Happy 40th birthday, Intel 4004!
The first of the bricks that built the IT world
On November 15, 1971, 40 years ago this Tuesday, an advertisment appeared in Electronic News for a new kind of chip – one that could perform different operations by obeying instructions given to it.
That first microprocessor was the Intel 4004, a 4-bit chip developed in 1970 by Intel engineers Federico Faggin, Ted Hoff, and Stanley Mazor in cooperation with the Japanese company Busicom  (née the Nippon Calculating Machine Corporation) for that company's adding machines.
Busicom held the rights to the 4004 in 1970, but released them to Intel in 1971. Intel then offered the world's first processor for sale, and 40 years later that world is a very, very different place.
At the time, only the most far-thinking futurists could have imagined the 4004's impact. For starters, the chip itself wasn't all that impressive. It ran at 740KHz, had around 2,300 transistors that communicated with their surroundings through a grand total of 16 pins, and was built using a 10-micron process.

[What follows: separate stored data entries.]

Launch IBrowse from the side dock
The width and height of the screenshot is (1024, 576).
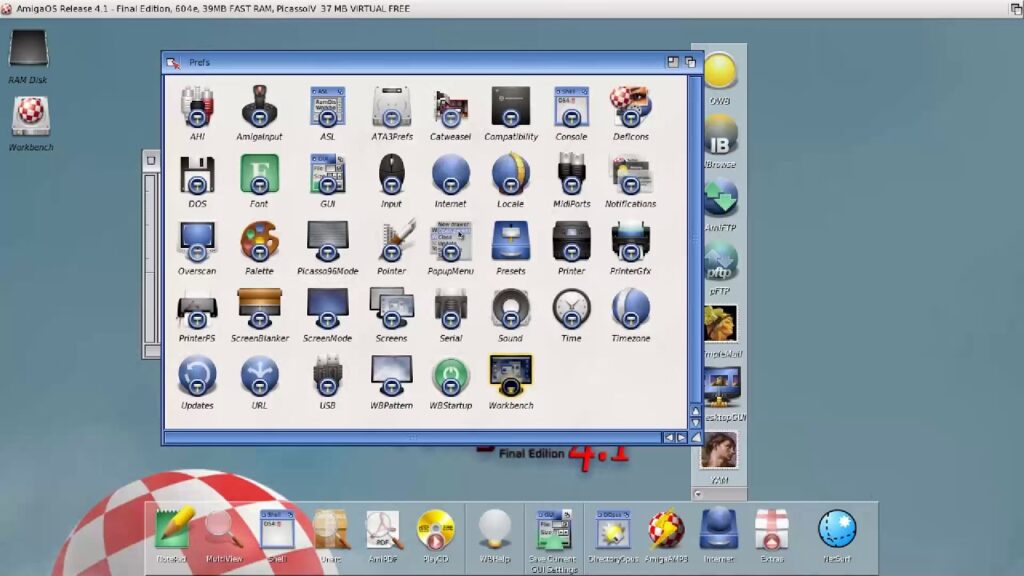pos(719,139)
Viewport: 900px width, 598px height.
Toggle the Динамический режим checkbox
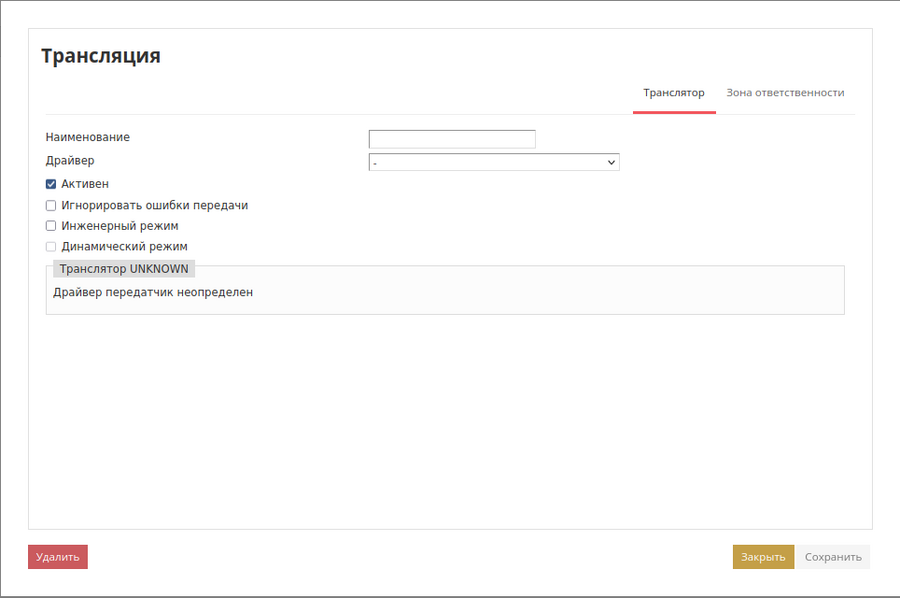click(51, 246)
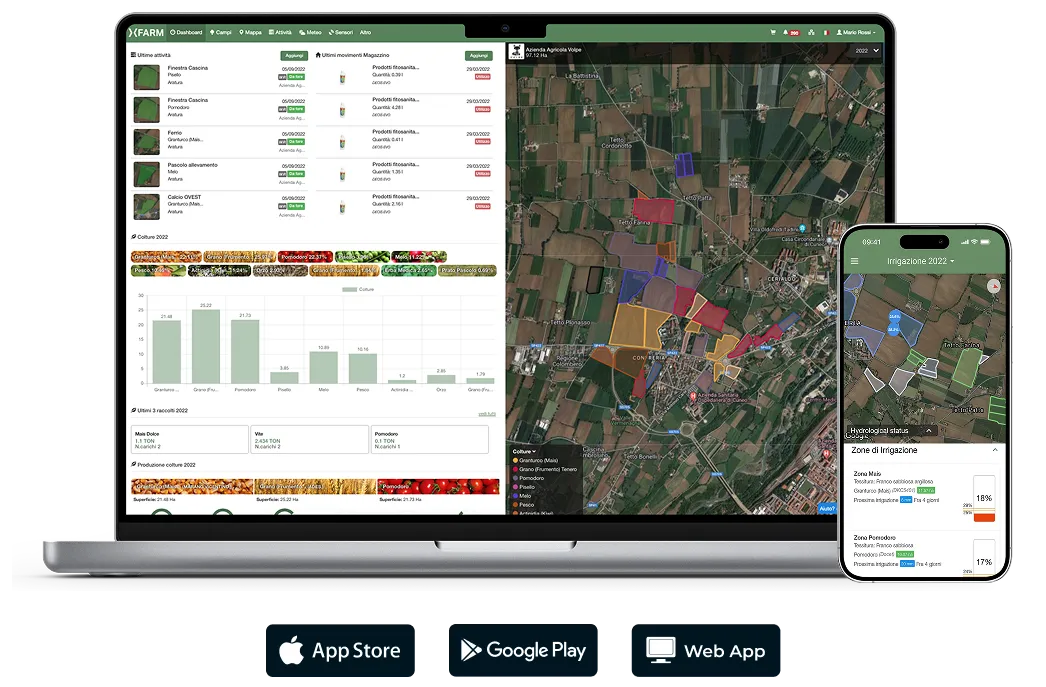Click the xFarm logo

coord(146,32)

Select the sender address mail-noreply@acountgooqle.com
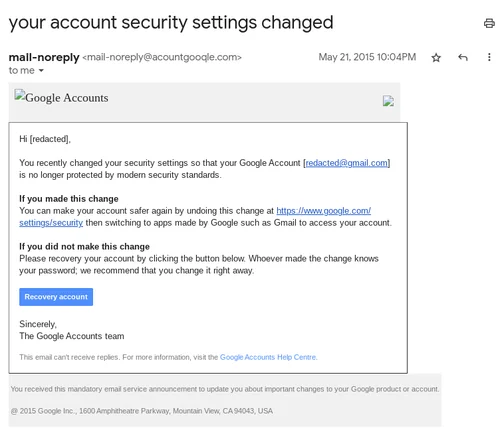coord(162,57)
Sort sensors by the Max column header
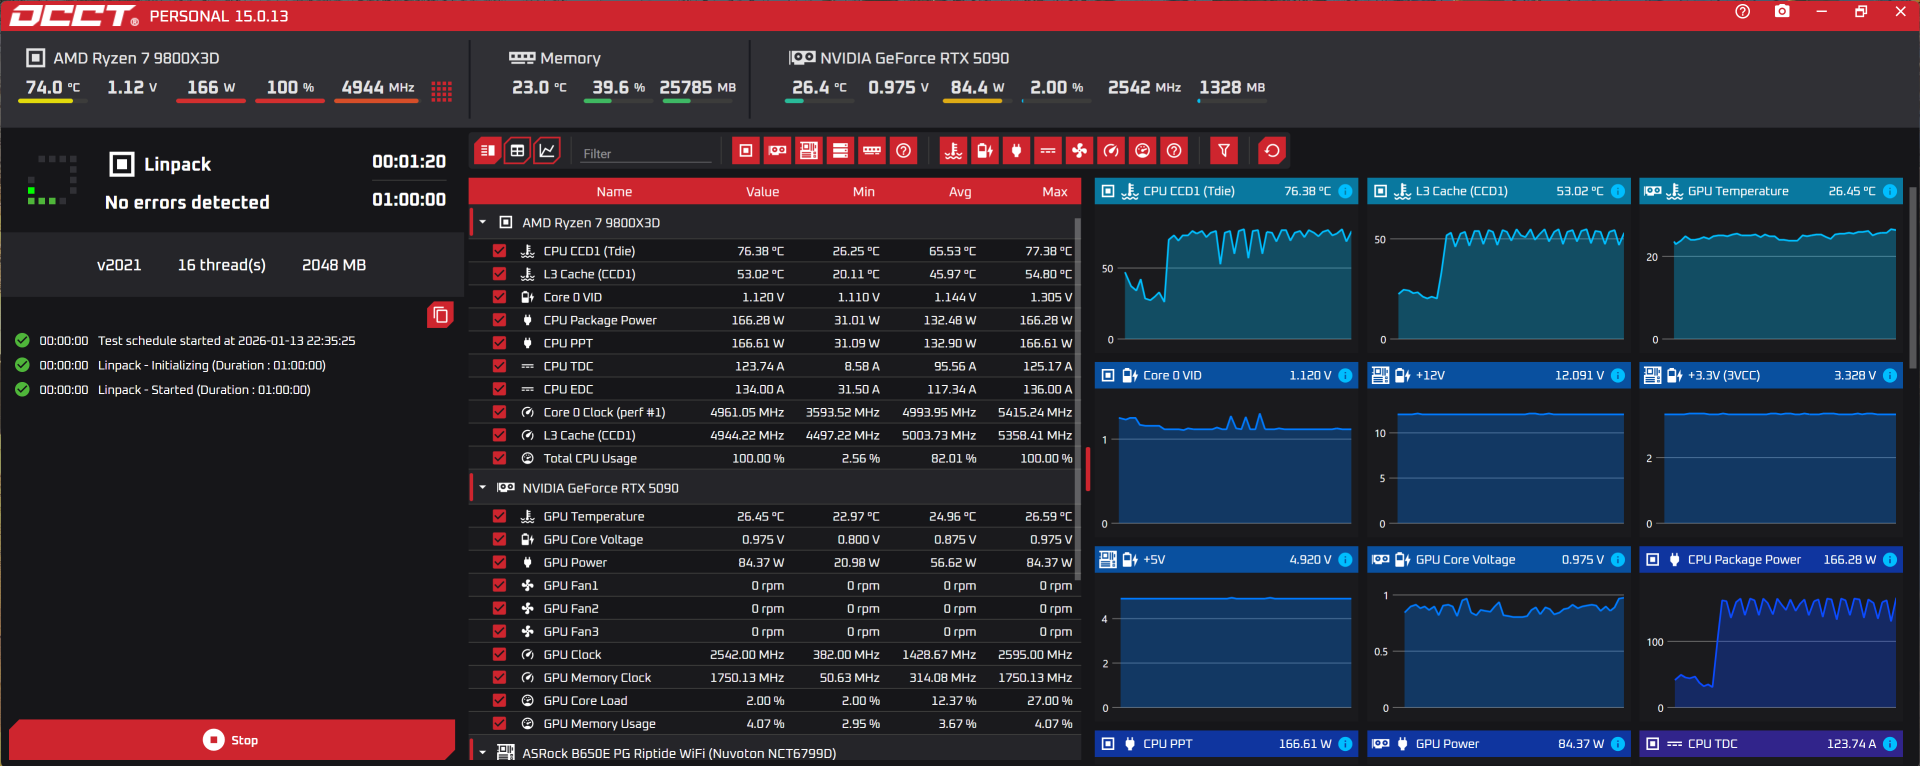This screenshot has height=766, width=1920. [x=1055, y=192]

Exactly how far have we come in process technology since the 4004? Well, as your Reg reporter once calculated , if the width of a Intel 2nd Generation Core CPU's 32-nanometer process were expanded so that it could be spanned by an unsharpened No. 2 Ticonderoga pencil, the 4004's 10-micron (10,000nm) process, equally expanded, would be wide enough to fit an 18-wheeler followed by a half-dozen 1962 Cadillac Eldorados and a Smart Car.
To say that microprocessors have changed radically over the past 40 years is to utter an empty truism. What's far more interesting is to take a look at the way in which those changes have evolved: the problems encountered, the decisions made, the discoveries ... well ... discovered.
And so to review Intel's 40-year journey from the 4004 to today, The Reg contacted two Intel Senior Fellows who have been responsible for a good chunk of how their company's offerings have grown from the 2,300-transistor 4004 to the over-two-billion-transistor 2nd Generation Intel Core i7-3960X released Monday morning .
We spoke with Steve Pawlowski , who has been intimately involved with a good portion of Intel's microarchitectural development since the early days, and Mark Bohr , who heads up Intel's process architecture and integration efforts.
We learned a lot, such as the fact that for the first 30 years or so, there really weren't all that many challenges in process development. "Most people would say that the period from 1971 until the early 1990s – actually, even to the end of the 1990s – that 30-year period was really the golden era of traditional, classic transistor scaling," Bohr told us.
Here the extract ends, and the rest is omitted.